Mais Elena, à trois ans, ne parle toujours pas et ils sont obligés de consulter un psychologue qui va peu à peu ouvrir les yeux de Valérie sur son passé, sur son enfance dans les quartiers nord de Marseille, sur sa famille d'immigrés italiens, turcs et macédoniens et tout ce qu'elle a laissé derrière elle comme eux l'avaient vécu bien avant sa naissance, lorsqu'ils ont débarqué dans le port de Marseille, sans bagages et avec leurs seuls souvenirs en poche.
Pour se détendre, elle se met à défricher le jardin avec l'aide de sa petite Eléna. Là, avec sa petite fille, dans ce jardin du bout du monde, et au fur et à mesure qu'elle découvre les anciennes plantations, elle a l'impression que quelqu'un veille sur elles deux...
Un jour, je me souviens, le prêtre de l'église irlandaise a suggéré que par les épreuves amoncelées sur mon chemin, le Tout-Puissant voulait m'avertir : je n'aurais pas dû désirer une autre existence que celle pour laquelle j'étais née.

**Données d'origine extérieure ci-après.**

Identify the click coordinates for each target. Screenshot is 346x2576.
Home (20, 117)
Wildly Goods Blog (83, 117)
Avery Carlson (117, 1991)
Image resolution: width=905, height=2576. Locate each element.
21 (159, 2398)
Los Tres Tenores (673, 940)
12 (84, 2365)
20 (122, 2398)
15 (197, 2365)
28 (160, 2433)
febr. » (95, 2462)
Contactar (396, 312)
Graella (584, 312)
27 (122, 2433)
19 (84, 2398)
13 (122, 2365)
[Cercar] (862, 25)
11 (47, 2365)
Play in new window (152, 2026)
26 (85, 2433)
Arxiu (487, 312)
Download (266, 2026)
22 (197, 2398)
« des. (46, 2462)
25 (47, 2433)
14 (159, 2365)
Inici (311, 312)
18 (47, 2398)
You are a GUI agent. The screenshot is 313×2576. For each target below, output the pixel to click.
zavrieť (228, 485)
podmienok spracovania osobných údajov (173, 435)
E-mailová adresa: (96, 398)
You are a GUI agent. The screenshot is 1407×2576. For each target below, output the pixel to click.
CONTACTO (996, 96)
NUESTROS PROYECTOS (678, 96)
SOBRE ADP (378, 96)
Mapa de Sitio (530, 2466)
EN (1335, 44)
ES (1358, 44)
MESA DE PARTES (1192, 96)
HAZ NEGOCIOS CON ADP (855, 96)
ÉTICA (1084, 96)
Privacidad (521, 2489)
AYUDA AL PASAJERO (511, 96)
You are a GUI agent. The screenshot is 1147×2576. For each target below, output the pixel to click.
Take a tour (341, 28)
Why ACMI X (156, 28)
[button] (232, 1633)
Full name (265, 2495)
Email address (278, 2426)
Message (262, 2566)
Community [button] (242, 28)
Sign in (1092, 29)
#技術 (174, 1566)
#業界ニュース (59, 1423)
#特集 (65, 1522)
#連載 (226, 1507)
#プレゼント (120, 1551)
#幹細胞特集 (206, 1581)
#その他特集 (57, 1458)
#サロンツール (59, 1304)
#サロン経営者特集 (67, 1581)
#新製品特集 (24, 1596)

Frederic vient d'une région figée pour l'éternité. Il m'y a emmenée quand on rentrait de temps en temps en France. Une petite ville proprette traversée d'une rivière. Rien à dire...Dans la grande maison des parents de Frédéric, le moindre meuble est à sa place et les repas en famille se déroule toujours de la même façon.
J'ai dit à Fréderic que jamais je ne donnerai l'impression d'avoir honte de ma condition d'immigrée en Australie.
Quelque chose m'avait foudroyée. Une panique venue du fond du siècle, surgie intacte de ce jour où ils étaient descendus du bateau à Marseille, quand ils s'étaient retrouvés dans un pays dont ils ne connaissaient pas le premier mot.
Ce roman est très beau et j'ai aimé découvrir le destin de ces deux femmes, tellement différentes d'une époque à l'autre mais si proche car elles ont en commun d'avoir laissé leur famille derrière elle, d'aimer ce lieu magique, leur jardin et tout ce qui l'entoure.
Elles ont également en commun d'avoir voulu s'affranchir des conventions et de leur famille, s'émanciper sans tenir compte de l'avis de leurs proches qui voulaient leur imposer un mode de vie qui ne leur convenait pas, et les croyaient incapable de penser par elles-mêmes. Ce jardin devient le symbole de leur liberté, de leur indépendance conquise à force de travailler. Toutes deux sont considérées par les habitants comme deux originales un peu dérangées, mais il faut le noter, elles sont fortement soutenues par leur mari.
J'ai trouvé émouvant de penser que le combat de l'une dans les années 30 va aider l'autre, des années après, à continuer le chemin vers une plus grande liberté. Ann s'est battu pour mener à bien son projet au lieu de rester une potiche de salon, qui papote autour d'une tasse de thé, Valérie devra se battre pour faire entrer la culture aborigène dans son festival et la faire accepter par les critiques d'art.
Les chapitres alternent la voix des deux femmes et peu à peu le lecteur apprend à les connaître, tout en découvrant leur passion, leur vie quotidienne, leur famille.
Le roman est aussi prétexte à nous faire voyager en imagination en Australie et mieux connaître la vie et la culture des aborigènes aujourd'hui.
J'ai découvert avec plaisir la plume de cet auteur que je ne connaissais pas du tout grâce à Hélène, dont vous pouvez aller lire la chronique ICI, sur son blog.
Pour info ce roman a obtenu le prix Rosine Perrier en 2020.
Ma vie aurait-elle été différente si je m'étais occupée d'art plutôt que d'agriculture ? Je ne crois pas. Ma vie était vouée à faire naufrage, j'en suis certaine, j'étais venue sur terre pour tout rater, par stupidité, arrogance ou aveuglement, et mes regrets aujourd'hui s'accumulent tant que je peux les compter.